In a 1981 Musican magazine interview with Jerry, Jerry says:
I never sat down and stole ideas from him; it was more his sense of flow that
I learned from. That and the way his personality was always right there, the
presence of the man just comes stomping out of those records. It's not
something I would've been able to learn through any analytical approach,
it was one of those things I just had to flash on.
In a 1981 interview for BAM! magazine with David Gans and Blair Jackson (as found in Gans' book Conversations with the Dead, p. 65-66), Jerry elaborates Coltrane's influence:
I've been influenced a lot by Coltrane, but I never copied his licks or sat down, listened to records and tried to play his stuff. I've been impressed with that thing of flow, and of making statements that to my ears sound like paragraph--he'll play along stylistically with a certain kind of tone, in a certain kind of syntax, for X amounts of time, then he'll like change the subject, then play along with this other personality coming out, which really impresses me. It's like attitude's changing. But it changes in a holistic way, where the tone of his axe and everything changes.

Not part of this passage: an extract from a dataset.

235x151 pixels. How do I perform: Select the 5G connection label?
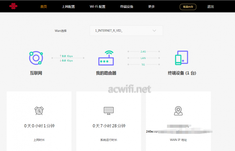click(x=143, y=64)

Perceptually, an idea that's been very important to me in playing has been the whole "odyssey" idea--journeys, voyages, you know? And adventures along the way. That whole idea has been really important to me...
 I can't remember where I read it, but Jerry once said his favorite Coltrane album was The Complete 1961 Village Vanguard Recordings. Here is "Impressions (A)."

According to an interview with Reverb Music, Coltrane was a big influence of Bobby's, age 19:
The John Coltrane record that had ‘Tunji’ on it, ‘Coltrane,’ had me hugely enamored with his rhythm section –- Elvin Jones and Jimmy Garrison –- and the way they worked together. It was great the way they played off McCoy Tyner. Whereas a lot of guitarists cite other guitarists as primary influences, I listened to a lot of McCoy Tyner and what he had to say. It was Phil (Lesh) who turned me onto Coltrane.
McCoy Tyner was a huge influence on Bobby.